While working in the mining industry as a metallurgist for over 14 years, Boitumelo Nkatlo identified challenges with acid mine drainage (AMD) treatment and saw a business opportunity. Dineo Phoshoko interviews Nkatlo about BNAqua Solutions and its prototype to treat acidic water.
The proposed solution aims to convert the current 20 000 ℓ/day pilot plant into an integrated, modular solution for gold and coal mining companies. It treats water contaminated with AMD for both drinking and agricultural purposes. How the water treatment solution works BN The first step is the purification process that involves the use of a waste metallurgical by-product that is cost-effective and removes heavy metals from the raw acid mine water. Next is the water softening phase, while the last step involves the pumping of the partially treated water into the reverse osmosis membrane, where water is demineralised or deionised by pushing it under pressure through a permeable membrane. This step is executed to remove ions and unwanted molecules from the water and makes it safe for human consumption. A mineralogy analysis was conducted on the residual slag, which revealed that minerals such as gypsum, magnetite and synthetic lime can be recovered and sold. Therefore, the technology recovers water by using a waste by-product and simultaneously transforms the waste by-product into saleable minerals. Who else was involved in the invention of this prototype?The technology was successfully demonstrated and supported through collaboration with the University of Johannesburg (UJ) and the CSIR. This project started in 2014 under laboratory conditions at UJ where the results proved that we have a case for further development. We then received funds from the City of Johannesburg in order to build our first prototype at the CSIR in 2016, later expanding this plant to treat greater volumes of AMD with the seed funding received from Technology Innovation Agency.

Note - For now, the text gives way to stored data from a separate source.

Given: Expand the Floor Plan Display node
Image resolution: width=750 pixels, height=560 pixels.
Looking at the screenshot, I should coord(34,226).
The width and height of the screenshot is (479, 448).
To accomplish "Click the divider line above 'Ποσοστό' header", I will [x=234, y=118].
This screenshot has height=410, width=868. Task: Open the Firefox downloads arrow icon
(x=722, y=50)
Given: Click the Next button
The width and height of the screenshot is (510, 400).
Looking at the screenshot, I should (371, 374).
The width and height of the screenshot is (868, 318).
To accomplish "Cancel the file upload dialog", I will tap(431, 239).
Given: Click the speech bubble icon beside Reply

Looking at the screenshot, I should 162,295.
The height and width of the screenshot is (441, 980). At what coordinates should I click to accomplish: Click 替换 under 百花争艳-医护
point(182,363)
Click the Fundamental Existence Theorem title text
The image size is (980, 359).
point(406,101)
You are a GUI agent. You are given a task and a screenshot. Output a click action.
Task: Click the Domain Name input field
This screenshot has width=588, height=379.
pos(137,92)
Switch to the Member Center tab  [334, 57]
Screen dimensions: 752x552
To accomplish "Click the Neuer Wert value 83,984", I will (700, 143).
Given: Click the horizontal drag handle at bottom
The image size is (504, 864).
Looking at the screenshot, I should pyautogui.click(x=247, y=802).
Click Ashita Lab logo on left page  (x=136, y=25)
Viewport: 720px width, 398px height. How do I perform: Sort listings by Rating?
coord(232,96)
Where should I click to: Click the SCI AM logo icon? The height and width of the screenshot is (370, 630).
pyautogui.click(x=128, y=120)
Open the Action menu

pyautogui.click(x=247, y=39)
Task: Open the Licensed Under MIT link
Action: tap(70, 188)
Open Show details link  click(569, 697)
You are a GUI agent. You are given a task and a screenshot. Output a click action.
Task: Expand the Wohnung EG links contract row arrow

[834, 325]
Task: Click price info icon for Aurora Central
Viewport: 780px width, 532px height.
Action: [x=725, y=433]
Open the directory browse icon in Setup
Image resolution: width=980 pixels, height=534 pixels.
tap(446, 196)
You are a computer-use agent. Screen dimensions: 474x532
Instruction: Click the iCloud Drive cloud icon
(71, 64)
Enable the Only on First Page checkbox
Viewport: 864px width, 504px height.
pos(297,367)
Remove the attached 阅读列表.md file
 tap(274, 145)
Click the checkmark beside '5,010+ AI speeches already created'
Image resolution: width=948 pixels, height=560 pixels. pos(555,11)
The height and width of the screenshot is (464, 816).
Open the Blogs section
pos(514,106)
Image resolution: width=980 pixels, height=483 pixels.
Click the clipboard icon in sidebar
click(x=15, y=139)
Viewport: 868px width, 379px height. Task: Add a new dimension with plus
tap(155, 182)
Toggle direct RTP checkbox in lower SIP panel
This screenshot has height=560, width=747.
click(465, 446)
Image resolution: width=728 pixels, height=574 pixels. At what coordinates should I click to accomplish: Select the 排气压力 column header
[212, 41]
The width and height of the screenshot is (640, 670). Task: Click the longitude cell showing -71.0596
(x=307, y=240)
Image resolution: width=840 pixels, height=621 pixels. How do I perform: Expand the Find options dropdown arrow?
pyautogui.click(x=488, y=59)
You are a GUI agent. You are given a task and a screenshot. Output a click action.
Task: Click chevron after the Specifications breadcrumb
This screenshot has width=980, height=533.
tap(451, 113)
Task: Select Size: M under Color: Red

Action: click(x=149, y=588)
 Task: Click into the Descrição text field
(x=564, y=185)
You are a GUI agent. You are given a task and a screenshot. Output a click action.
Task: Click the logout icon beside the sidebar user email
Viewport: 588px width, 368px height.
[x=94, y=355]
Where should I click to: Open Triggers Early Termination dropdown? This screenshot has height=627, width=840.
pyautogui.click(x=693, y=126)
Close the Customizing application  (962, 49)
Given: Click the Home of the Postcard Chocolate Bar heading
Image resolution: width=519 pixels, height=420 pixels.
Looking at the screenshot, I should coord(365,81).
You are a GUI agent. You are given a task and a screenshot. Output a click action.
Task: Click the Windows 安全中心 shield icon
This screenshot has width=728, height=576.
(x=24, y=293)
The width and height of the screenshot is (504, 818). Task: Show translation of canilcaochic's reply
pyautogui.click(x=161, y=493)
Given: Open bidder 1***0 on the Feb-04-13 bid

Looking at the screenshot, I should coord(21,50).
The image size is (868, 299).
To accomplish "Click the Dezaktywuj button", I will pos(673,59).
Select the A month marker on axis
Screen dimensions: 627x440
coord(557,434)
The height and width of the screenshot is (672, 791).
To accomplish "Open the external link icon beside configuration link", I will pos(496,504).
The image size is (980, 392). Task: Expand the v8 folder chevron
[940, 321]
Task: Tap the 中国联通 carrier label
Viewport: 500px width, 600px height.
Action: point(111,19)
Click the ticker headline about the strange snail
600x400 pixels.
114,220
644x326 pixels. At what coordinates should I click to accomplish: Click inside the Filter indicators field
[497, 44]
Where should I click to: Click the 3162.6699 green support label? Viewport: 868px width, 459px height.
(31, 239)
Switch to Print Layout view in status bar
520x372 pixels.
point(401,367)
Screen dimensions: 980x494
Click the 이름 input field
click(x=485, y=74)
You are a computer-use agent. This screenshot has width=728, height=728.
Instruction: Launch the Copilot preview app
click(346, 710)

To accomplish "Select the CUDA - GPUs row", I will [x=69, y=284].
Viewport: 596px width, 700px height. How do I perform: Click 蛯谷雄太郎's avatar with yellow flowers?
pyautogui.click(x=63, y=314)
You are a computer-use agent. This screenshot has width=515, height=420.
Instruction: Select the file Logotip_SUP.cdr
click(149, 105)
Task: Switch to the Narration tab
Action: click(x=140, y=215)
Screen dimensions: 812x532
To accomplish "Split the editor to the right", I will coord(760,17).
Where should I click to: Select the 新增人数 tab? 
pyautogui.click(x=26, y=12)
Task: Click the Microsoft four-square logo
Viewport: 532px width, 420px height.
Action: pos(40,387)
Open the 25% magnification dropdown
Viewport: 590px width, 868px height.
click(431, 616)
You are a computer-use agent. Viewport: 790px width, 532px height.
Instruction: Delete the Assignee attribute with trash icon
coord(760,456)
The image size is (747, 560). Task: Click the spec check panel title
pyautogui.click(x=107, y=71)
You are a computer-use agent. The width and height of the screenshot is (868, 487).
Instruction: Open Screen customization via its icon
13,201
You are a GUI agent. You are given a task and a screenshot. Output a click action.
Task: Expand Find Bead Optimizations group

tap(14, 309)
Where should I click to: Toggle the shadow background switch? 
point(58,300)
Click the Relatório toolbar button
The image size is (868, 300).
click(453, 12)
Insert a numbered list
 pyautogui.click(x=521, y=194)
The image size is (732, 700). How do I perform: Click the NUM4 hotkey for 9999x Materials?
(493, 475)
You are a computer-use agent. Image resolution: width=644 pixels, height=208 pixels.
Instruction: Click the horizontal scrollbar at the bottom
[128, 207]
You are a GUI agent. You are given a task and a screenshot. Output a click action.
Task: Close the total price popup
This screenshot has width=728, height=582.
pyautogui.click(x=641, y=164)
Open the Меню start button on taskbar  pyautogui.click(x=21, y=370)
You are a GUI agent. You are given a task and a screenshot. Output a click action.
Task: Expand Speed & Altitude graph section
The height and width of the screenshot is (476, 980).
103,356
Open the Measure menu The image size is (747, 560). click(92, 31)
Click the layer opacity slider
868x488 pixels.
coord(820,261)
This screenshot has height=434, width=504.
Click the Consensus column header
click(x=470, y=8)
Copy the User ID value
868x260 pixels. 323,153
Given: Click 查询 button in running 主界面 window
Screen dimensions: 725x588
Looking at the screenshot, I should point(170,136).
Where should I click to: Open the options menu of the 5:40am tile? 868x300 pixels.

What makes this AMD solution unique? Our solution is innovative and cheap, as we use a waste material in order to treat AMD to drinking stage. This waste slag is cheaper to procure and locally available. This makes our treatment process cheaper and qualifies this project for a circular green economy, as we use waste products to treat another waste stream. What are some of the challenges associated with the treatment of water contaminated with AMD? One of the challenges to treat AMD has always been the high cost of treatment that makes the project unfeasible. But by using a waste material, we wholeheartedly believe that we have found a cheaper solution to treat AMD to the drinking stage. This treated water can also be used for irrigation and agricultural purposes in order to increase our food security – especially in low-income communities surrounding the mines. The other challenge with the treatment of AMD is the removal of heavy metals. We have conducted a series of tests and have so far removed up to 64% of sulfates using this waste slag. The business plan is to build a number of modular plants, which will need to be manned by plant operators and these positions will preferably be given to people from host communities.